20 May 2013 - 02:52 By THANDO MGAGA
KwaZulu-Natal legislature. File photo
KwaZulu-Natal legislature. File photo

The decision to spend nearly R9-million on upgrading the speaker's office at the KwaZulu-Natal legislature is raising a stink in the provincial legislature, where the women's toilets are said to be perpetually inoperative.

Now the female legislators are demanding answers on when a new provincial parliament and government precinct will be built. They endured another week of smelly toilets in the meantime.

Complaining about the clogged toilets and the unbearable stench, ANC provincial legislature member Happy Blosse asked what was being done to fix the toilets.

It was reported during Friday's meeting of the public works portfolio committee that the speaker's office was being repaired and renovated at a cost of R8.9-million.

Public works head Rodger Govender said that R8.9-million was allocated for the repairs and renovations of Speaker Peggy Nkonyeni's office, and R7.1-million had already been spent.

The balance would be spent from next month, once the speaker and her staff had been relocated to another office to make way for the contractors so that they could complete the repairs and renovations.

Nkonyeni's office failed to respond to e-mailed questions yesterday about the extent of the repairs and renovations.

Material ::
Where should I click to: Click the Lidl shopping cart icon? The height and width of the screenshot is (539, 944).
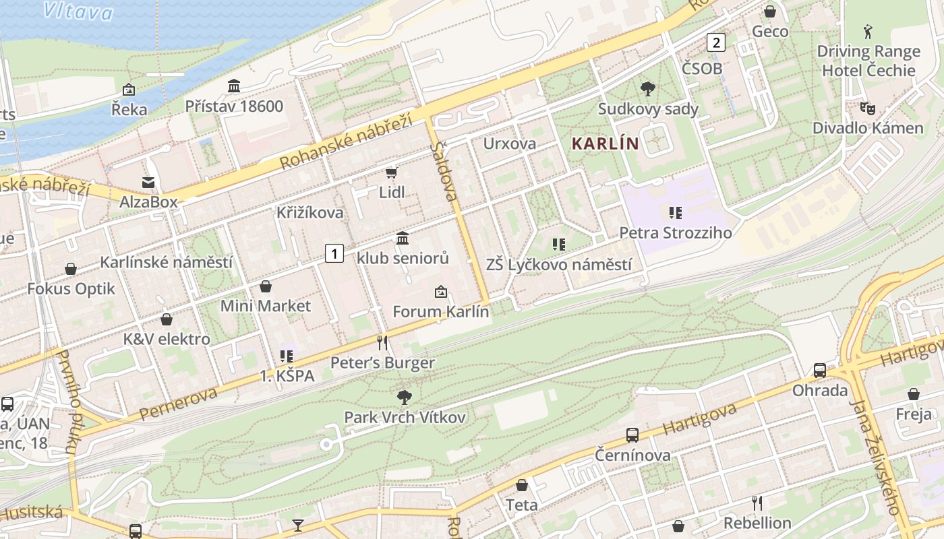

The tasks ::
A. Reproduce the passage of the news article about the KwaZulu-Natal legislature from "20 May 2013" to "be perpetually inoperative.".
B. Answer these questions using the news article about the KwaZulu-Natal legislature:
(i) Which ANC provincial legislature member asked what was being done to fix the toilets?
(ii) At which committee's meeting on Friday was the cost of the speaker's office work reported?
(iii) How much of the allocated money had already been spent?
C. Extend the news article about the KwaZulu-Natal legislature, picking up after its final sentence.

Exercise results ::
A.
20 May 2013 - 02:52 By THANDO MGAGA
KwaZulu-Natal legislature. File photo
KwaZulu-Natal legislature. File photo

The decision to spend nearly R9-million on upgrading the speaker's office at the KwaZulu-Natal legislature is raising a stink in the provincial legislature, where the women's toilets are said to be perpetually inoperative.

B.
(i) Happy Blosse
(ii) The public works portfolio committee
(iii) R7.1-million

C.
"There is a smelly ladies' room which smells like you do not want to go in there. There is another one next to the gate [in the legislature] which is blocked now and again," said Blosse.

Blosse said it was unacceptable that the smelly toilets were left unrepaired.

She said the legislature building was old and described it as a "skorokoro house" that would be expensive to fix.

"The [speaker's] office is a disaster. There are a lot of things that are not good in that cottage [office]," said Blosse.

She asked provincial public works MEC Ravi Pillay whether plans to build a new legislature and government precinct were still on the cards.

She asked why, if there were insufficient funds, the provincial government did not build the new legislature and government precinct in phases.

"When there is money we must build the first [phase] and then when we have [more] money we move to the next phase and so on.

"Rather than spend lots of money on this old building, we must turn it [the legislature] into a museum," said Blosse.

Pillay said plans for a new legislature and government precinct were still being considered and by a sub-committee of the provincial cabinet.

"The argument is quite simple. We are paying rent to private people; why don't we build our own. It's in the plan but the numbers [to build it] come up quite big - in the billions.

"It's there, but it's been put on hold," said Pillay.

He said that there was also a debate about building the new legislature and government precinct through a public-private partnership, which Pillay said required careful deliberation.

"The counter argument is that, if we don't do it now, costs are rising all the time.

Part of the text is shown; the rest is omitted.